"Há quem invoque que a subida do SMN seria um bom contributo para o aumento do PIB, pois promoveria o consumo. No entanto, está por provar que o aumento dos rendimentos mais baixos (com a mais elevada propensão marginal ao consumo) se consubstancia em consumo de valor acrescentado nacional e não em bens importados. Ora, admitindo que os mais carenciados escolhem com base em preço e sabendo que a maioria do consumo marginal destes agregados se dirige à alimentação e bebidas, uma vez que somos deficitários neste sector da balança comercial, então o aumento do SMN poderia não ser assim tão relevante neste aspeto."Trecho retirado de "O salário ínfimo" de João Duque e publicado no Expresso Economia de ontem.
Imaginem um par de sapatos que sai da fábrica a 3€, quantos milhares de sapatos terão de ser produzidos, com que produtividade, para poder suportar os trabalhadores de uma empresa de calçado a operar em Portugal?
Imaginem um par de sapatos que sai da fábrica a 30€, quantos milhares de sapatos terão de ser produzidos, com que produtividade, para poder suportar os trabalhadores de uma empresa de calçado a operar em Portugal?
Em 2019 as empresas portuguesas de calçado e afins exportaram cerca de 1846 milhões de euros a um preço médio de 26 USD o par. Em 2019 Portugal importou 863 milhões de euros em calçado a um preço médio de 11 USD o par.

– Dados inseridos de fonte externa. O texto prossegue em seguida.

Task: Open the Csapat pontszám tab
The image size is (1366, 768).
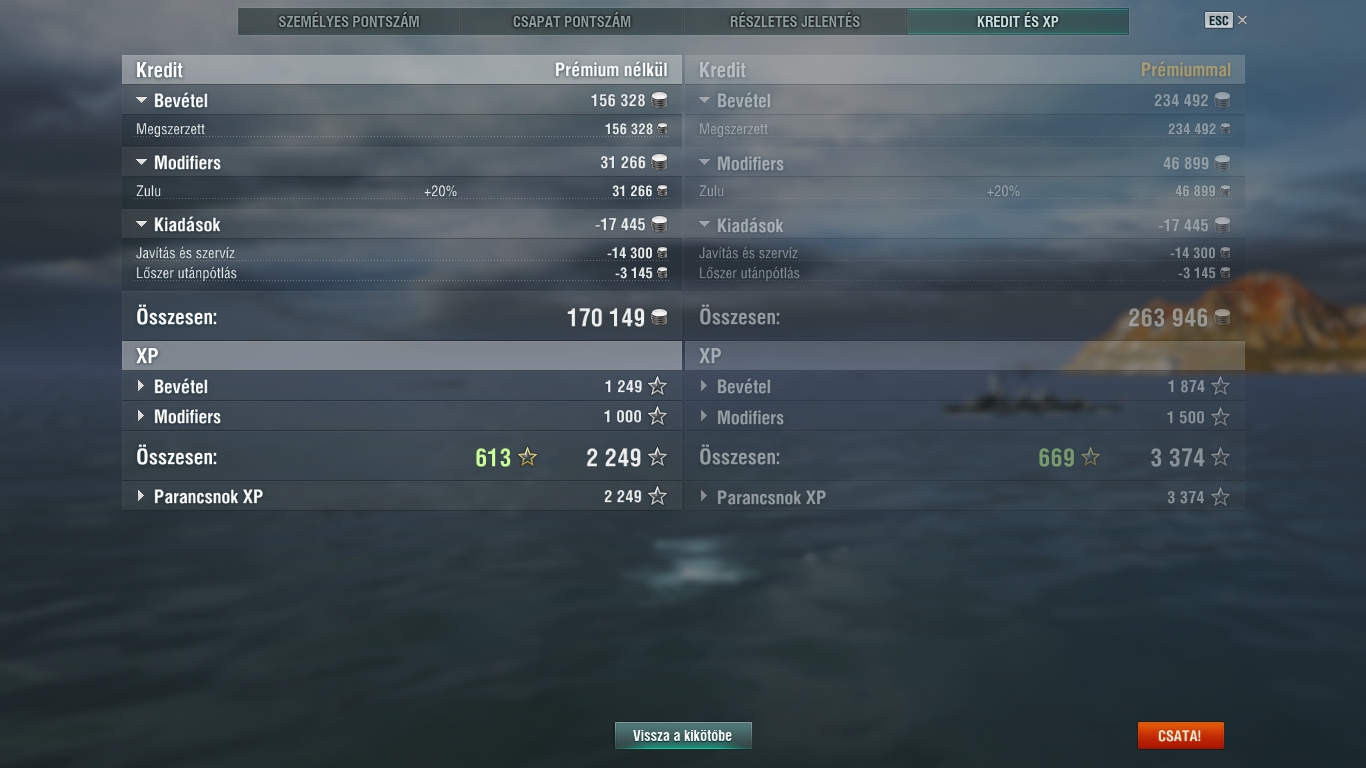Action: pos(572,21)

Em 2019 as empresas portuguesas de mobiliário e afins exportaram cerca de 2004 milhões de euros. Em 2019 Portugal importou 1217 milhões de euros em mobiliário.
As empresas portuguesas nos sectores exportadores são PMEs, para pagar salários a portugueses têm de trabalhar para o segmento médio-alto. Uma empresa exportadora que trabalhe para o segmento mais baixo não consegue massa crítica para pagar os salários. Já aqui escrevi, sobretudo depois de tiradas de Paulo Portas e de João Duque, que é irrealista e simplório pensar que se podem substitir importações havendo know-how e capacidade produtiva em Portugal. Nós exportamos produtos "caros", e importamos produtos baratos para serem consumidos pelos trabalhadores que fabricam os produtos "caros", mas não têm poder de compra ou interesse em gastar uma certa quantidade do seu orçamento em produtos "caros". Desviar capacidade produtiva para produzir artigos baratos, para que não sejam importados... é estupidez que tem larga aceitação entre políticos e académicos. Gente sem skin in the game.
Ainda há tempos escrevi sobre a estupidez das conservas: "Como se pode ser tão burro e cometer sempre os mesmos erros???" ao qual acrescento: "Não é ciência de foguetões, mas eu sou um anónimo de província".
Portugal é isto, é este pensamento, é esta ligeireza, de gente que "ideia", mas não pensa. De gente que emite opinião, mas "“Nós não estudamos até ao fim todas as consequências das medidas que sugerimos” (III)". Portugal é este paraíso de jogadores de bilhar amador de crentes na economia como ciência newtoniana. Portugal é esta falta de escrutínio, é esta falta de consequências para quem emite opinião e falha redondamente. Portugal é este paraíso para os Joãos Cravinhos deste mundo, onde prometem um resultado, ocorre o oposto e ninguém os compele a retratarem-se: No passa nada!
Talvez por isso, tenhamos a carga fiscal que temos e se façam capas de jornal com a deplorável qualidade das estradas ou com os inúmeros calotes do estado/governo aos seus fornecedores.
Portugal é esta ligeireza inconsequente para os emissores de opinião, um país pouco recomendável.
1 comentário:
Salvo melhor opinião, não, não está por provar, está mesmo provado que é o contrário, keynes dixit. Numa pequena economia aberta como a nossa, por intermédio da propensão marginal para importar, o aumento do consumo resultante da propensão marginal para consumir vai realizar o efeito multiplicador fora das nossas fronteiras, nas economias onde vamos adquirir os produtos que virão a ser consumidos. É por isso que as importações diminuem a intensidade do multiplicador e que este desequilibro leva a um agravamento na balança de pagamentos.
"The marginal propensity to import (MPM) also affects the multiplier process and the magnitude of the expenditures and tax multipliers."
extraido daqui: https://www.investopedia.com/terms/m/marginal-propensity-import-mpm.asp
De resto se lermos keynes, chegamos às mesmas conclusões.